The strengthening U.S. dollar is having a direct effect on Kelowna’s fire department.
On Monday, city fire chief Jeff Carlisle asked council to increase the $600,000 it set aside in the 2014 budget for a new, custom-built emergency rescue truck by nearly by 18 per cent.
The reason for the need for more money? The U.S. dollar’s continued strengthening in value against the Canadian dollar.
The new truck, built in the U.S, will cost $106,200 more than originally expected, in part, because of the stronger U.S. dollar.
In his report to council, Carlisle said approximately $60,000 of the increase can be directly attributed to the value of the U.S.”Greenback” compared to the Canadian “Loonie”, while the rest of the increase is due to the need for a larger and stronger driveline for the new vehicle.
Originally, he said, a standard driveline was to be included but it was discovered that the truck would be susceptible to much higher maintenance costs because of the frequency of maintenance if the standard driveline was included.
While the extra money for the new truck will come from the city’s fire equipment replacement reserve and not directly impact the planned 3.41 per cent tax increase this year, a few councillors expressed frustration they were not told about the need for more money for the truck last week during their budget deliberations.

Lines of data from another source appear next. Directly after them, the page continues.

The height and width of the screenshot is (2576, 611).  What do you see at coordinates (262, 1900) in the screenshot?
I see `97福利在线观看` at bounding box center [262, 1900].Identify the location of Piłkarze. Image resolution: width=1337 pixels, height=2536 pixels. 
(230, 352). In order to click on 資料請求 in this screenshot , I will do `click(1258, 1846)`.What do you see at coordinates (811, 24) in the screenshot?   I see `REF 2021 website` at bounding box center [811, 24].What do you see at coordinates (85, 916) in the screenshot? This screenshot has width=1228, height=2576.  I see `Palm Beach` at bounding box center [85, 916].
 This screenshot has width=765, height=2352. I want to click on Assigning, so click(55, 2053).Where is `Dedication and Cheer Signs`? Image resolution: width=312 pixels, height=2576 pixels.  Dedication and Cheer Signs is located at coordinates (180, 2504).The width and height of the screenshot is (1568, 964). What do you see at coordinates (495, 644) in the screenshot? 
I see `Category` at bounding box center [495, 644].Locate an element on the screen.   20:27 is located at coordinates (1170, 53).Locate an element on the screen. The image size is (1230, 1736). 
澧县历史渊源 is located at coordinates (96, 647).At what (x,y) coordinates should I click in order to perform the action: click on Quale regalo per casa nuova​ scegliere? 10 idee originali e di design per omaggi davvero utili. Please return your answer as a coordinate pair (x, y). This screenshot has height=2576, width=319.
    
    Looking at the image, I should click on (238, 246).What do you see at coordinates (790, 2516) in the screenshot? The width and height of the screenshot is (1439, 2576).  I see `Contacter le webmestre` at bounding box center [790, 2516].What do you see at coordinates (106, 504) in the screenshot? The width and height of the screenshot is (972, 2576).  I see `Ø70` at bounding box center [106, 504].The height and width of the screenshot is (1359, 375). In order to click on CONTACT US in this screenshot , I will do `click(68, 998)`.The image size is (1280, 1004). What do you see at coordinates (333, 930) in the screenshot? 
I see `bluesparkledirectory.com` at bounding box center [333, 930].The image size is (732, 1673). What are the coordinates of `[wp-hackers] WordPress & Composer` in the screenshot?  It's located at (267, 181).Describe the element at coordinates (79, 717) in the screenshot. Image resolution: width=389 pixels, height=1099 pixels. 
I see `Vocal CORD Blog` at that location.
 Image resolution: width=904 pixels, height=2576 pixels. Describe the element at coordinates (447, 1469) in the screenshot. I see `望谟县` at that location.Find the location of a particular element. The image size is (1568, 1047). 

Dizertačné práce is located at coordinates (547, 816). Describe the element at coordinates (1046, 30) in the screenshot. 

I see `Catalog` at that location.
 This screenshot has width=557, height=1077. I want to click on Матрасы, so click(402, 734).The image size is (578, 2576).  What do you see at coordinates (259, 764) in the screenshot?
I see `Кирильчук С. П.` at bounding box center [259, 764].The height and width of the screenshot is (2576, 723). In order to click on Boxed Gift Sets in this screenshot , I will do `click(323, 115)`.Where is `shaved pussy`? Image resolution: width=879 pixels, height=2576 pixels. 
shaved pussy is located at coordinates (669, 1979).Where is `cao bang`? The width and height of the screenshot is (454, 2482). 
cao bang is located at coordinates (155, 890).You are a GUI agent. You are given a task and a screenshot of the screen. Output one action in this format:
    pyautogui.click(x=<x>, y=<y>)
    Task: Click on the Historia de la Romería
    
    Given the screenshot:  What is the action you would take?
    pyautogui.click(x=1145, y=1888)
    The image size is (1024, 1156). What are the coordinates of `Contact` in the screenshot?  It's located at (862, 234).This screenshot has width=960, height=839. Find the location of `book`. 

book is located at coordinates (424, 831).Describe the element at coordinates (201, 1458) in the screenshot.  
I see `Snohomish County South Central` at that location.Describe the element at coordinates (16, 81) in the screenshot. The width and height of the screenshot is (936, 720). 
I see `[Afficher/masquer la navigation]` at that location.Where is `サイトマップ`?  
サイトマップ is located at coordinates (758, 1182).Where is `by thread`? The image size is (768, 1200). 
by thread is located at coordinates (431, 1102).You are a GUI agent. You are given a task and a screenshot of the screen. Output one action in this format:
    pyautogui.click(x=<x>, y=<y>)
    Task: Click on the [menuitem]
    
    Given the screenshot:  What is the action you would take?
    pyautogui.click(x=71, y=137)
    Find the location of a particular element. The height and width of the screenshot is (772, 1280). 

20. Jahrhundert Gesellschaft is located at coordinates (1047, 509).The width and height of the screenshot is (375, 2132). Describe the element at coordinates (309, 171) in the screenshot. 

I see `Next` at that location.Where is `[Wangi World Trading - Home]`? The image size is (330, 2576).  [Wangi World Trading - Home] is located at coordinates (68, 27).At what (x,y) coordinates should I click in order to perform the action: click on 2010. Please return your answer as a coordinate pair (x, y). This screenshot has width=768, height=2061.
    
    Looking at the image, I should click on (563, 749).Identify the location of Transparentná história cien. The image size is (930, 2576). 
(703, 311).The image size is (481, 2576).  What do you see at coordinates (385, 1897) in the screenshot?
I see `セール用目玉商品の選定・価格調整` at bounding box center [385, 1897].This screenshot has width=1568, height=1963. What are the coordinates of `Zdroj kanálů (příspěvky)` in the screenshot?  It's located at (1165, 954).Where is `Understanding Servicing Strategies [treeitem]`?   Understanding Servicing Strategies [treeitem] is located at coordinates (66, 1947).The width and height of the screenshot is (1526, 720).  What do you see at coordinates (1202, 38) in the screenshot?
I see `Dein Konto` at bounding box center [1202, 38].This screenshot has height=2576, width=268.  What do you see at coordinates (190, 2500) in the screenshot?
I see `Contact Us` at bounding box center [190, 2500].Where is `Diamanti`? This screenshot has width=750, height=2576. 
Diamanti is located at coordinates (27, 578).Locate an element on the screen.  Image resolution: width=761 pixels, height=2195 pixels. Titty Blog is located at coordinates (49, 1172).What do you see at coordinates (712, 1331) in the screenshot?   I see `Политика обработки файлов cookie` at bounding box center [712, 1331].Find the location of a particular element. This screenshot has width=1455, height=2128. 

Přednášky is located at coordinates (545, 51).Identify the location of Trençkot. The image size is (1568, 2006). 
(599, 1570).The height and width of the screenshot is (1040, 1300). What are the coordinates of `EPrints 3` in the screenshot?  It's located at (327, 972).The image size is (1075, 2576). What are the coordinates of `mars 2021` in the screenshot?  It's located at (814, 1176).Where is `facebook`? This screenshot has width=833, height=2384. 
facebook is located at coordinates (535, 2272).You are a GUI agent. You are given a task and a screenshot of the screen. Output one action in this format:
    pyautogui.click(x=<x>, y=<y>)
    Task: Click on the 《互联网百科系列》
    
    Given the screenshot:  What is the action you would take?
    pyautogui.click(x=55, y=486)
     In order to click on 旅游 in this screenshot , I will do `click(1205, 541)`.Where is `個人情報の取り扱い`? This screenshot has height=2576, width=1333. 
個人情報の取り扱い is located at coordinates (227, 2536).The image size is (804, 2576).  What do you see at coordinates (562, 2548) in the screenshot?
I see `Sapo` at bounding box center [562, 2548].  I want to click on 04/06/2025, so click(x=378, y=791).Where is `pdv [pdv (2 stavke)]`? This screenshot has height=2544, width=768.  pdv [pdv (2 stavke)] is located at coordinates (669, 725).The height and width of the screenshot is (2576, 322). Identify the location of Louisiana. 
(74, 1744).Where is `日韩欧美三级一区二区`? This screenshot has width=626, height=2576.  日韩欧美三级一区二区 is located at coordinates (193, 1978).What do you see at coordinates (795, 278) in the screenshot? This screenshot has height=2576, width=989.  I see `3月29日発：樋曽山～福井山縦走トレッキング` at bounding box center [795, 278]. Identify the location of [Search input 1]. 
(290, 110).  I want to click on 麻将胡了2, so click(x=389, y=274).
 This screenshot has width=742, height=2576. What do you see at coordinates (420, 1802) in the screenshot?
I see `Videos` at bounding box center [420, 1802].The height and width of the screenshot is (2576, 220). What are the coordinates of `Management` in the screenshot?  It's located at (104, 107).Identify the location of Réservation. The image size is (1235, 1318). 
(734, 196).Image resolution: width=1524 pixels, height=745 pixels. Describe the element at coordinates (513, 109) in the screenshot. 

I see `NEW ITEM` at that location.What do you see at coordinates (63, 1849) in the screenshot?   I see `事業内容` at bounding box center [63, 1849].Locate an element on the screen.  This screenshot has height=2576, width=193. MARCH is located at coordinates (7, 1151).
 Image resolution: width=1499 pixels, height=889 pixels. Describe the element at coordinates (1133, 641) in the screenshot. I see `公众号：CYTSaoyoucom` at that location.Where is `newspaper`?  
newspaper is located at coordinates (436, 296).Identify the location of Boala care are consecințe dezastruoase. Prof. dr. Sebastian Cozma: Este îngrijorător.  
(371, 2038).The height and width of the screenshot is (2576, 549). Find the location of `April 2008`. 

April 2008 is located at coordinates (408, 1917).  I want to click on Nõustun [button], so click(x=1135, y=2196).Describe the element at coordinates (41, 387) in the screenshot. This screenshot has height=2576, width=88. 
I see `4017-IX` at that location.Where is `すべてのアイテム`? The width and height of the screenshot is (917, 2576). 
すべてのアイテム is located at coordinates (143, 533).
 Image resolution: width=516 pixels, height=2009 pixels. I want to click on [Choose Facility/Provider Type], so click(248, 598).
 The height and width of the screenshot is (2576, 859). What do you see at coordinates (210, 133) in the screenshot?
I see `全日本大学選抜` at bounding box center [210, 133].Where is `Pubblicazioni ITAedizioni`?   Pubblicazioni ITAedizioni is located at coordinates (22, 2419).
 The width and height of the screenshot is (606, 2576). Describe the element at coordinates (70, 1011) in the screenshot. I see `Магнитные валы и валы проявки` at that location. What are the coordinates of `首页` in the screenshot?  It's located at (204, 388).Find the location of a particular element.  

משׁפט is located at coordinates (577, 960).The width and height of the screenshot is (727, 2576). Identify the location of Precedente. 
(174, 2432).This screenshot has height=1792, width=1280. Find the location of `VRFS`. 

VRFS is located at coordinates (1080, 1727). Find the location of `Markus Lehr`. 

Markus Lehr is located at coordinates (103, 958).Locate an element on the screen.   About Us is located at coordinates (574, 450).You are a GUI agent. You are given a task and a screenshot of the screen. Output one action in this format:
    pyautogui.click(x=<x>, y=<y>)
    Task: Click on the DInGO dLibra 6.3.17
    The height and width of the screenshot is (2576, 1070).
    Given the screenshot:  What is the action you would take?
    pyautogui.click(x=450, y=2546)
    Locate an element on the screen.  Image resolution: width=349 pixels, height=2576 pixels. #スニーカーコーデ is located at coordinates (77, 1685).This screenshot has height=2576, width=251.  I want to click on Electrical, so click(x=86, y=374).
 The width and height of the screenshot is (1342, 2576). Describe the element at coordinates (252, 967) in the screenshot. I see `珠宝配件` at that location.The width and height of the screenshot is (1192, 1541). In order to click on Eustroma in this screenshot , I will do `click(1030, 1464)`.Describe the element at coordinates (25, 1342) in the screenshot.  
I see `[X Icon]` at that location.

The funding shortfall for the truck was discovered following a lengthy request for proposals issued by the city, said Carlisle. The new truck will replace the existing 13-year-old fire department rescue truck.
That truck will become the back-up rescue vehicle for the department once the new one is goes into service, expected later this year.
The existing back-up truck, which was built in 1991, will then be sold off the revenue it generates going back into the equipment replacement reserve.
The city will also undertake a review of its future requirements, costs and time of replacement equipment for the fire department.
Council approved the extra money for the new rescue truck at its regula Monday afternoon meeting.